JIM LEHRER: The tragic floods in Mozambique. We begin with two reports from Independent Television News. The first is by Mark Austin.
MARK AUSTIN: In flooded village after flooded village here, there are dramatic rescues and extraordinary stories. A South African military helicopter lowers a crewman into a tree, where he discovers a 22-year-old woman has given birth to a baby daughter just minutes earlier. A medic was lowered to tend to the woman and to cut the umbilical cord. And soon the mother, Sofia Pedro, and her newborn daughter are winched to safety. She'd been trapped in the tree since Sunday night. She was dropped off in the nearest town. The baby was alive and well, and both mother and daughter were taken to a hospital.
CAPT. KRISTOPH BERLYN, South African Helicopter Pilot: For the baby's first bit of luck, it's quite a thing to be winched out of a tree in your first hour of life.
MARK AUSTIN: The rescue effort is gathering pace here and not before time -- more helicopters, more crews and more hope at last for thousands of people who have watched their world washed away. The trees of Mozambique have proved lifesavers for countless families here. And it was from those trees today that rescue teams continued to lift survivors.
The rescued stagger off the helicopters. Many are traumatized, ill or injured. This is how desperately one woman was clinging to the branches of a tree. And so many more are still marooned. We flew over one almost totally submerged village. These people have not been rescued for three days now. They have little food left and no fresh water. Their dead cattle float in the muddy and now-contaminated waters, which stretch for mile after mile around them. The problem is that the rescue helicopters are operating elsewhere.
ROBERT MOORE: The aid effort is only slowly winding up. On the tarmac of Maputo Airport, the American Air Force brought in supplies: Tents, blankets and some food and water. Mozambique is under huge pressure, for even when the waters subside, the bridges, the roads, the fragile infrastructure has been swept away in the floodwaters. This is a short-term drama before the water recedes. It is also a disaster for years to come. The country's president knows the scale of the task ahead. Up to a million people, he said, are on the move.
ROBERT MOORE: Do you feel that the international community is coming in too late and with too little?

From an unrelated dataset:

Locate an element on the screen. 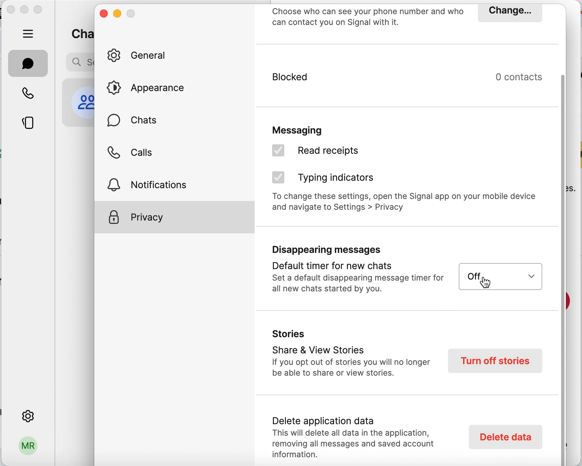 The width and height of the screenshot is (582, 466). messaging is located at coordinates (318, 128).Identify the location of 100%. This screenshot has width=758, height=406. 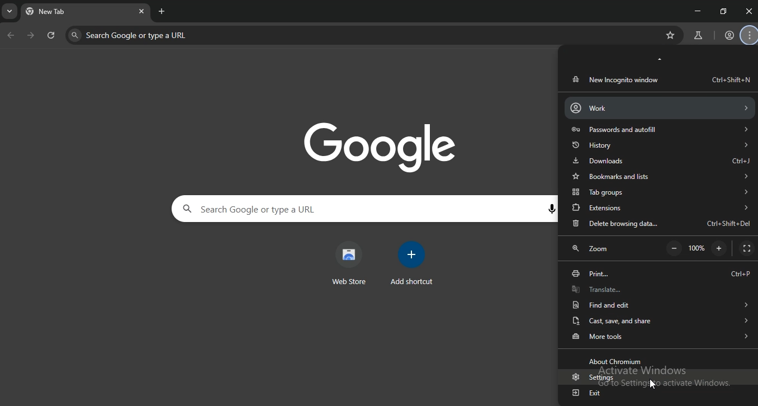
(699, 249).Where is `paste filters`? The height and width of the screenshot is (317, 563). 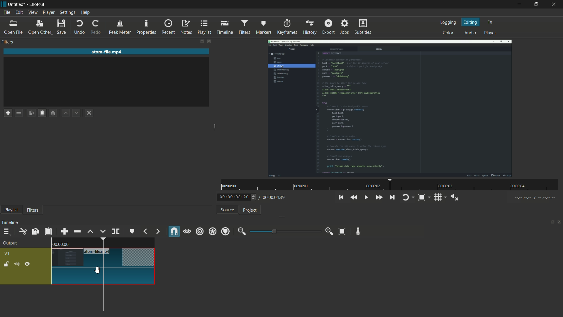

PRESIDENT JOAQUIM CHISSANO, Mozambique: Well, not too late, but slowly -- because we had the first responses when we made the first appeal. We also did not put big figures, but, anyway, there were some responses, and now it's increasing, but slowly.
ROBERT MOORE: The people of Mozambique now face disease and hunger, while the international response remains scarcely visible out here in the middle reaches of the Limpopo River. The death toll can only be guessed at, but the ongoing tragedy is clear.